---------- Provided records
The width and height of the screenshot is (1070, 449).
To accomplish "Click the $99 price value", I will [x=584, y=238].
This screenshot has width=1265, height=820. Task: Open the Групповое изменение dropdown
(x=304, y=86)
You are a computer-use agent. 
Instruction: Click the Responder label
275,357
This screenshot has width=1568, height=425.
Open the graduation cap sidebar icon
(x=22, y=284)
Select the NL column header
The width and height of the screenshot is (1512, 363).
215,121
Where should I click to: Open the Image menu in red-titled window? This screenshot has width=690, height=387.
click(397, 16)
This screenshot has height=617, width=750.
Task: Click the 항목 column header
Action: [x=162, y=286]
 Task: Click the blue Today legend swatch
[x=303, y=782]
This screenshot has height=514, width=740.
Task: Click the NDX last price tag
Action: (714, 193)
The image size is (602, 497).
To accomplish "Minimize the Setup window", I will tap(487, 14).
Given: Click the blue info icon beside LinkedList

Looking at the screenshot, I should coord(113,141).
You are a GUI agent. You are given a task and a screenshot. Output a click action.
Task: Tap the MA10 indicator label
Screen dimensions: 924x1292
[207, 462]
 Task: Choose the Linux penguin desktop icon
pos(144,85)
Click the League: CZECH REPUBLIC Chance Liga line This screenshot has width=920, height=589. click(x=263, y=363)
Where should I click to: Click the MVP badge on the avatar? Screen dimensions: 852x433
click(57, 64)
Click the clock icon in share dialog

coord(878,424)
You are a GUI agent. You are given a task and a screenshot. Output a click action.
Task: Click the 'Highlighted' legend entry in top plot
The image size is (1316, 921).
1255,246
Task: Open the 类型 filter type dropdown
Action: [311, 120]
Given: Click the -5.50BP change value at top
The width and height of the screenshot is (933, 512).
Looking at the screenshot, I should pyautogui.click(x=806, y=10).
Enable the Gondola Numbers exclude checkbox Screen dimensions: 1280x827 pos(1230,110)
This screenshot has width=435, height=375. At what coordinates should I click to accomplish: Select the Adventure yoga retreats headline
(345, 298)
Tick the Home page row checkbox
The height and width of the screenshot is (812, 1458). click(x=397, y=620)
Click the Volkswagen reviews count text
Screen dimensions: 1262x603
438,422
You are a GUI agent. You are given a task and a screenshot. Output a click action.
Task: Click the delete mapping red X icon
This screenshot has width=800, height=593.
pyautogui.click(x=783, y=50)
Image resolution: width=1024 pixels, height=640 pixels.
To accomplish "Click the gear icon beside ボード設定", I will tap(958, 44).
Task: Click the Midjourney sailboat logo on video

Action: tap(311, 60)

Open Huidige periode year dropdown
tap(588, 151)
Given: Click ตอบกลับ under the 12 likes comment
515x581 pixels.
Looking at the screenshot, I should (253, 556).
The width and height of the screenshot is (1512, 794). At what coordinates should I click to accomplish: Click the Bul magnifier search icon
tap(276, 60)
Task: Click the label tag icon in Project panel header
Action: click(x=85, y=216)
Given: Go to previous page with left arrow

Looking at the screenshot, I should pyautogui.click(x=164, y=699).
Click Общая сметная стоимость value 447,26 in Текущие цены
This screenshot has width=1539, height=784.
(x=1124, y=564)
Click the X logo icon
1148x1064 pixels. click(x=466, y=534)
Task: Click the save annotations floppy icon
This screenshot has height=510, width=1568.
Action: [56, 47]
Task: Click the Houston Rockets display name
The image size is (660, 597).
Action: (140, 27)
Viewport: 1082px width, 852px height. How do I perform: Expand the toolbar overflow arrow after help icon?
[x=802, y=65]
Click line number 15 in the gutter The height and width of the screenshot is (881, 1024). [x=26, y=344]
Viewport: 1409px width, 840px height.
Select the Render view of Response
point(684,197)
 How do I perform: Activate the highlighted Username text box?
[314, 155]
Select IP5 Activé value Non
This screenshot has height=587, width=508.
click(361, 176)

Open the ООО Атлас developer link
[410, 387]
--------------------
> **What is needed**: What is needed is a verbatim copy of every line in the records above from the one containing "Click the clock icon in share dialog" down to the one containing "Enable the Gondola", both included, and nothing more.

> **Your response**:
Click the clock icon in share dialog

coord(878,424)
You are a GUI agent. You are given a task and a screenshot. Output a click action.
Task: Click the 'Highlighted' legend entry in top plot
The image size is (1316, 921).
1255,246
Task: Open the 类型 filter type dropdown
Action: [311, 120]
Given: Click the -5.50BP change value at top
The width and height of the screenshot is (933, 512).
Looking at the screenshot, I should pyautogui.click(x=806, y=10).
Enable the Gondola Numbers exclude checkbox Screen dimensions: 1280x827 pos(1230,110)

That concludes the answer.